随着人们生活水平不断提高和生活方式的不断改变,脑卒中发病率居高不下,严重的威胁着现代人的健康。

脑卒中患者由于上运动神经元的损害而导致的下肢肌力低下、肌张力增高、运动控制障碍和深浅感觉障碍等问题,造成患者出现足下垂、足内翻,在步行过程中伴随步幅减小、步速缓慢和步行不对称等异常步行模式 。

足下垂、足内翻不仅影响了下肢的运动功能和步速,而且给患者的日常生活带来巨大安全隐患,降低生活质量,困扰患者及家属,也一直是临床康复治疗的难点。

本文旨在通过针刺肌筋膜疼痛触发点观察其对脑卒中患者痉挛型足下垂和足内翻的疗效,为临床康复提供一个具有参考价值的特色治疗方法。


【研究方法】

1.1研究对象

选取2014年5月至2016年5月在上海市第一康复医院康复治疗中心和沪东医院疼痛康复科进行康复治疗的脑卒中偏瘫患者50例。按照简单随机化分组法,采用随机数字表法,在事先或者实施过程中不作任何限制、干预和调整,分为对照组和观察组各25例。

①对照组:男性12例,女性13例;年龄30-70岁,平均年龄(56.4±4.8)岁;病程4-9个月,平均病程(6.42±1.17)个月;脑梗死11例,脑处血14例。

②观察组:男性14例,女性11例;年龄30-67岁,平均年龄(57.5±5.6)岁;病程4-8个月,平均病程(6.38±1.22)个月;脑梗死12例,脑处血13例。

2组患者一般情况及病情详见表1,表中数据经统计学分析,发现组间差异均无统计学意义(P>0.05)。

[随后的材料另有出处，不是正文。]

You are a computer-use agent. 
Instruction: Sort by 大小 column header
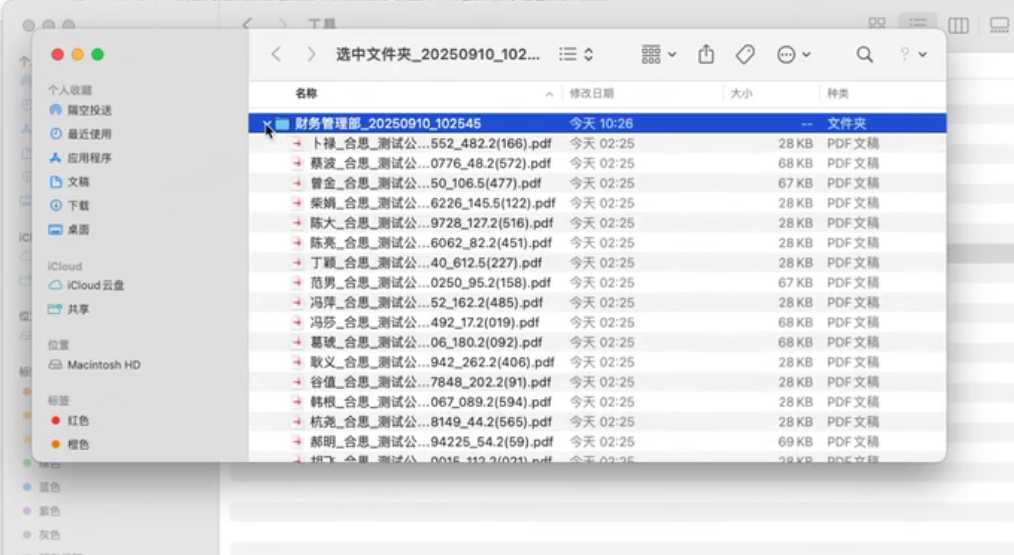741,93
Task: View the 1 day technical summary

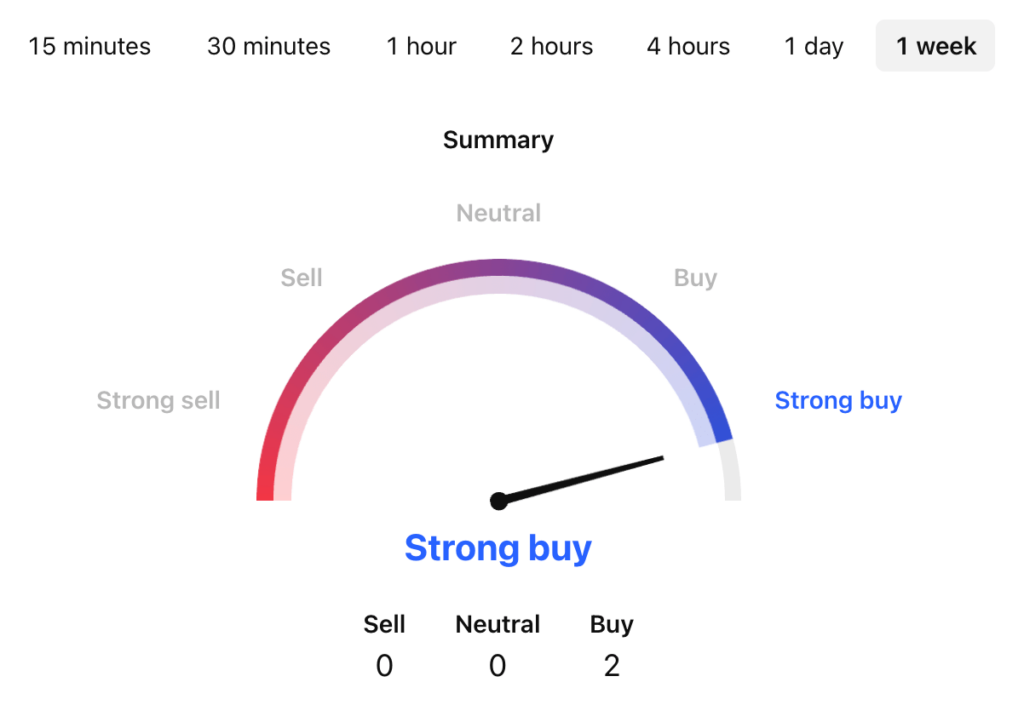Action: coord(812,45)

1.2  入选标准:①符合1995年全国第四届脑血管病会议诊断标准,并经颅脑CT或MRI检查证实;②无明显认知功能障碍,简易精神状态检查量表(MMSE)评分≥24,查体合作,能配合完成治疗及评定;③首次发病,病程3-9个月;④在监护和轻微辅助的情况下可以步行者;⑤小腿内后侧肌群有压痛点,且改良Ashworth痉挛量表(MAS)评分≥1+级;⑥年龄:20-70岁,并无心、肝、肾、肺等重要脏器功能障碍;⑦愿意签署知情同意书,并得到医院伦理委员会批准。

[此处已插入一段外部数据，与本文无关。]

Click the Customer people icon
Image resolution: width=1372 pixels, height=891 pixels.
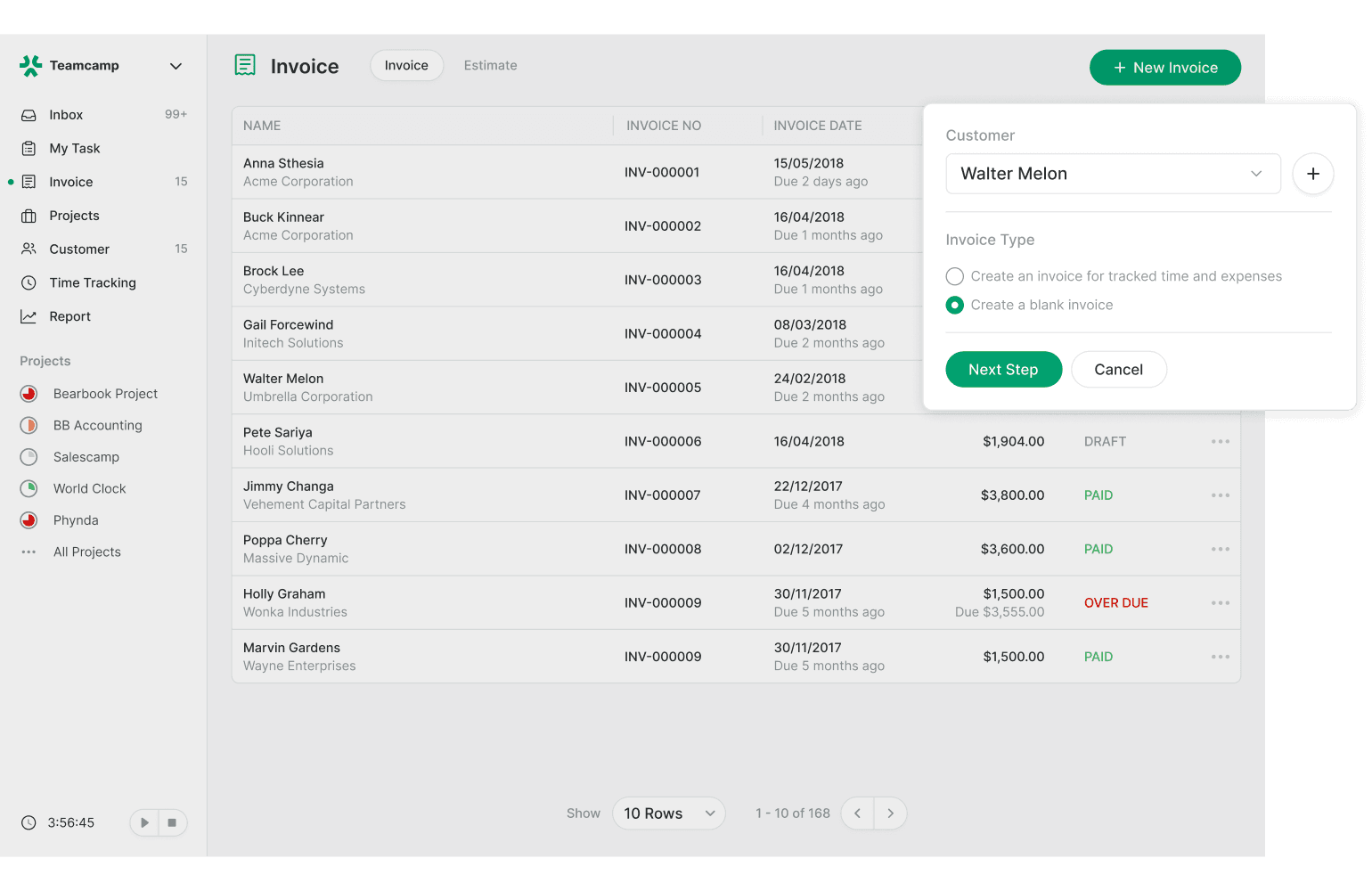29,249
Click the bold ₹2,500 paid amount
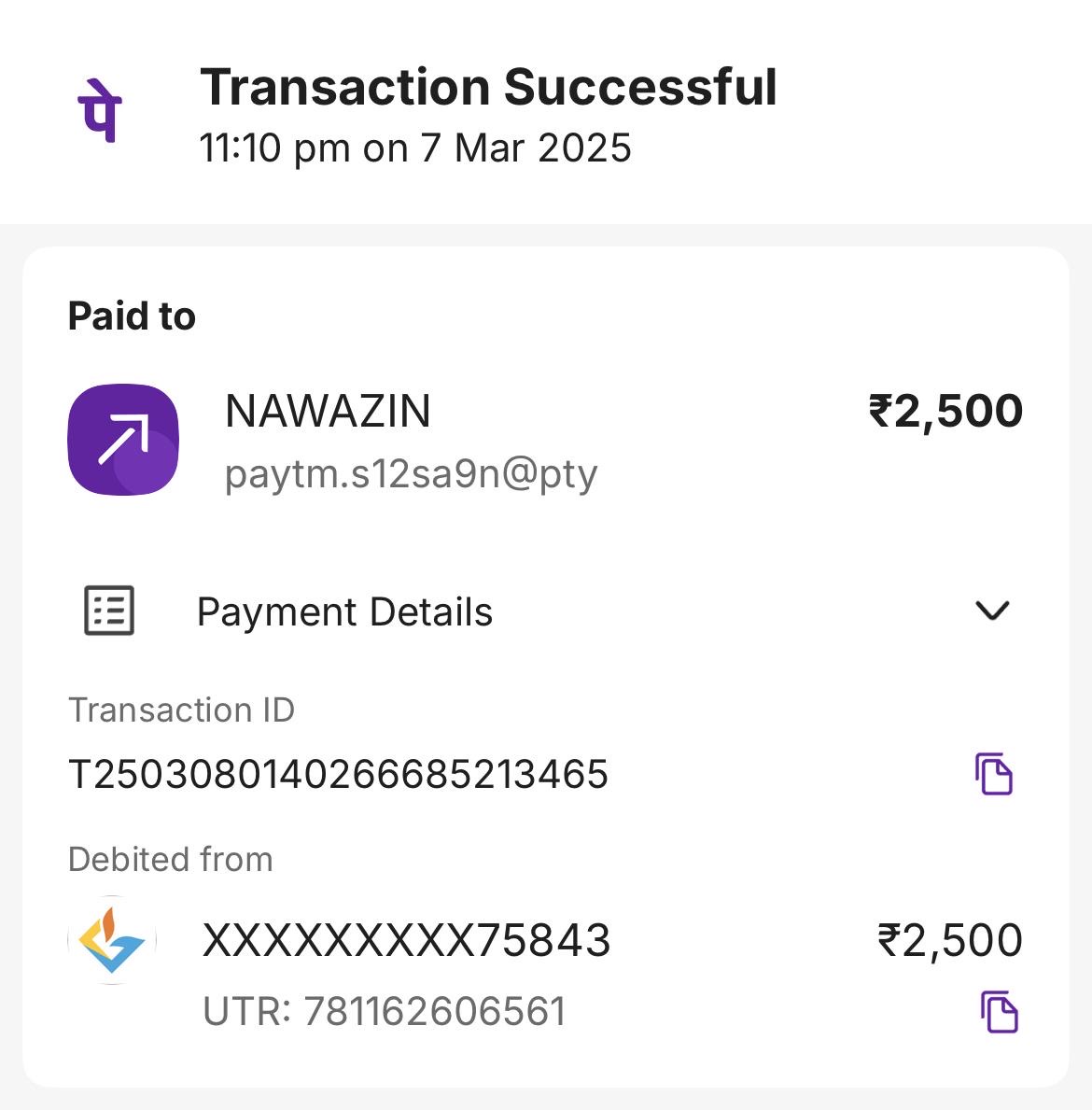This screenshot has height=1110, width=1092. coord(945,412)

    排除标准:①短暂性脑缺血发作,妊娠或哺乳期妇女。②先天性马蹄内翻足,急性脊髓灰质炎,周围神经麻痹,腓骨肌型肌营养不良及足外伤等。③合并有肝、肾、造血系统和内分泌系统等严重原发性疾病,以及精神病患者。④四肢瘫痪者。⑤不能坚持完成针刺治疗者。

1.3  治疗方法

两组患者主要采用本体感觉神经肌肉促进技术、运动再学习、平衡及协调功能训练和功能性电刺激等常规康复手段对整体的功能进行干预,干预的方法、时间及频次均保持一致,两组患者皆进行良肢位摆放的宣教,避免产生异常模式和抵消治疗效果。

1.3.1对照组针对患者的足下垂及内翻进行肌肉牵伸、关节松动、斜板站立、弓箭步站立训练、交叉步患侧下肢负重站立训练和保持-放松技术等治疗,所有训练方式已整合并设计成统一模式,避免两组患者受到治疗差异性的干扰。治疗时间为每天25min,每周训练5 d,共持续训练30个工作日。

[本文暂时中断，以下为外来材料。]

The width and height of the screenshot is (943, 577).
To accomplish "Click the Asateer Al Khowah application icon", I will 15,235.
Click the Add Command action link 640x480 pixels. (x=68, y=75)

1.3.2观察组在对照组的治疗基础上,再给予针刺患侧小腿后内侧肌群的肌筋膜触发点的治疗,具体方法如下:

肌筋膜触发点的检查  对小腿后内侧肌群进行触诊,有条索结节,触压有轻微疼痛甚至引起踝关节跖屈、内翻,此处皮肤用外科标记笔进行标记。临床表现:足下垂患者,腓肠肌、胫骨后肌和趾长屈肌有可触及多发性痛性结节;足内翻者踇长屈肌、比目鱼肌和蚓状肌、趾短屈肌有可触及多发性痛性结节。据大多数患者反映,此类结节处有压牵涉痛且夜里容易引起小腿抽搐。

操作方法:  

根据患者对疼痛觉敏感程度和小腿围径不同选择不同长短的针具:选用直径0.35mm,长75mm和45mm的银针;以及直径0.35mm,长75mm和45mm刃针。患者俯卧,全身放松,裸露患侧小腿,操作者在患侧小腿后内侧定位触发点并用外科笔标记,局部安尔碘消毒后,估计在肌腹内触发点深度,针刺已定位标记的上述各肌肌筋膜触发点。操作时,用左手压住触发点上的皮肤,快速刺入可以避免皮肤刺痛,然后针尖直达触发点(需要操作者临床经验的手感加以判断),来回穿刺,要求引出局部肌肉跳动,只要有1-2次跳即可,或更多。针刺肌肉跳动时带有强烈的酸胀痛,可根据患者耐受情况决定拔针后的休息时间,一般2~3分钟,期间可以进行小腿肌的牵伸。如果直刺没引出肌肉跳动反射,可多方向斜刺,但要注意,针改变方向时要在回针到皮下后再改变方向,若针尖位置仍在原地,肌肉的跳动难以引出,整个过程以患者不产生畏惧感为宜。一直未能引出局部肌肉跳动,可留针以增强对触发点的刺激。针刺每日1次,每次累计针刺加留针共10min,针对患者足下垂、足内翻的治疗总时间为25min。每周训练5 d,共持续针刺30个工作日。两组患者治疗频次相同。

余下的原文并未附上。